=== YOUR OBJECTIVE ===
For this exercise, restate the records word for word.

=== RECORDS FOR THIS EXERCISE ===
· · · · · · ·

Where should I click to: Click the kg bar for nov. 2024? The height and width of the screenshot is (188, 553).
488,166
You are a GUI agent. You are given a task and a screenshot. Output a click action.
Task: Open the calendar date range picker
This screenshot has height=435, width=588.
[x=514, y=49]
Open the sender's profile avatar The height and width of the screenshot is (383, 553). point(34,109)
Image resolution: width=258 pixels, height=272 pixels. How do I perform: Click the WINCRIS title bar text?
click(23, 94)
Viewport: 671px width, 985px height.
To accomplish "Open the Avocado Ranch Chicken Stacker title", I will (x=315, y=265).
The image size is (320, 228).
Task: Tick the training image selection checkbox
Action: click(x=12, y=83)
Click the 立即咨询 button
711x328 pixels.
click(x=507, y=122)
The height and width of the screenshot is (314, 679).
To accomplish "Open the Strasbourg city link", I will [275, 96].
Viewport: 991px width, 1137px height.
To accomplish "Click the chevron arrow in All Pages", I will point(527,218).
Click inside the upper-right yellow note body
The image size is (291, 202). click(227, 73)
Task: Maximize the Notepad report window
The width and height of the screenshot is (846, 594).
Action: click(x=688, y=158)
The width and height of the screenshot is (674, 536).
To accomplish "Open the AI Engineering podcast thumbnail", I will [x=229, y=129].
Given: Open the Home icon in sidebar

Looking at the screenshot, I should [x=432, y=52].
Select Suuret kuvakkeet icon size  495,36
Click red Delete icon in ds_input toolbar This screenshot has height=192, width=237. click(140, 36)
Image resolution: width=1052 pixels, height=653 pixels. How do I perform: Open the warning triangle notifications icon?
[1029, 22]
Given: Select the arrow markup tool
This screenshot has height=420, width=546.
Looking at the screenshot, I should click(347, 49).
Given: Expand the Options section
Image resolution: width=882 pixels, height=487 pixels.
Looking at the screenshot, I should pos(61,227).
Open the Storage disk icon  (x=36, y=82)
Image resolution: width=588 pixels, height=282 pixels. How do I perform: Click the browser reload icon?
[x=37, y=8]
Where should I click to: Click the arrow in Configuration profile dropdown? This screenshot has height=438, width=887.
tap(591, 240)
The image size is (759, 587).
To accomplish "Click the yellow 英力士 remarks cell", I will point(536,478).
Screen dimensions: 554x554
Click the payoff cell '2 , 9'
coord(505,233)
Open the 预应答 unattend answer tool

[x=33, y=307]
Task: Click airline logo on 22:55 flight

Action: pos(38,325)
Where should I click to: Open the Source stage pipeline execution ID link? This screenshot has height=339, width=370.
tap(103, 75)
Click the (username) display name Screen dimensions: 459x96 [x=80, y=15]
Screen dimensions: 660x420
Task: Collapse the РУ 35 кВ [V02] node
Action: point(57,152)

· · · · · · ·

=== EXERCISE OUTPUT ===
Where should I click to: Click the kg bar for nov. 2024? The height and width of the screenshot is (188, 553).
488,166
You are a GUI agent. You are given a task and a screenshot. Output a click action.
Task: Open the calendar date range picker
This screenshot has height=435, width=588.
[x=514, y=49]
Open the sender's profile avatar The height and width of the screenshot is (383, 553). point(34,109)
Image resolution: width=258 pixels, height=272 pixels. How do I perform: Click the WINCRIS title bar text?
click(23, 94)
Viewport: 671px width, 985px height.
To accomplish "Open the Avocado Ranch Chicken Stacker title", I will (x=315, y=265).
The image size is (320, 228).
Task: Tick the training image selection checkbox
Action: click(x=12, y=83)
Click the 立即咨询 button
711x328 pixels.
click(x=507, y=122)
The height and width of the screenshot is (314, 679).
To accomplish "Open the Strasbourg city link", I will [275, 96].
Viewport: 991px width, 1137px height.
To accomplish "Click the chevron arrow in All Pages", I will point(527,218).
Click inside the upper-right yellow note body
The image size is (291, 202). click(227, 73)
Task: Maximize the Notepad report window
The width and height of the screenshot is (846, 594).
Action: click(x=688, y=158)
The width and height of the screenshot is (674, 536).
To accomplish "Open the AI Engineering podcast thumbnail", I will [x=229, y=129].
Given: Open the Home icon in sidebar

Looking at the screenshot, I should [x=432, y=52].
Select Suuret kuvakkeet icon size  495,36
Click red Delete icon in ds_input toolbar This screenshot has height=192, width=237. click(140, 36)
Image resolution: width=1052 pixels, height=653 pixels. How do I perform: Open the warning triangle notifications icon?
[1029, 22]
Given: Select the arrow markup tool
This screenshot has height=420, width=546.
Looking at the screenshot, I should click(347, 49).
Given: Expand the Options section
Image resolution: width=882 pixels, height=487 pixels.
Looking at the screenshot, I should pos(61,227).
Open the Storage disk icon  (x=36, y=82)
Image resolution: width=588 pixels, height=282 pixels. How do I perform: Click the browser reload icon?
[x=37, y=8]
Where should I click to: Click the arrow in Configuration profile dropdown? This screenshot has height=438, width=887.
tap(591, 240)
The image size is (759, 587).
To accomplish "Click the yellow 英力士 remarks cell", I will point(536,478).
Screen dimensions: 554x554
Click the payoff cell '2 , 9'
coord(505,233)
Open the 预应答 unattend answer tool

[x=33, y=307]
Task: Click airline logo on 22:55 flight

Action: pos(38,325)
Where should I click to: Open the Source stage pipeline execution ID link? This screenshot has height=339, width=370.
tap(103, 75)
Click the (username) display name Screen dimensions: 459x96 [x=80, y=15]
Screen dimensions: 660x420
Task: Collapse the РУ 35 кВ [V02] node
Action: point(57,152)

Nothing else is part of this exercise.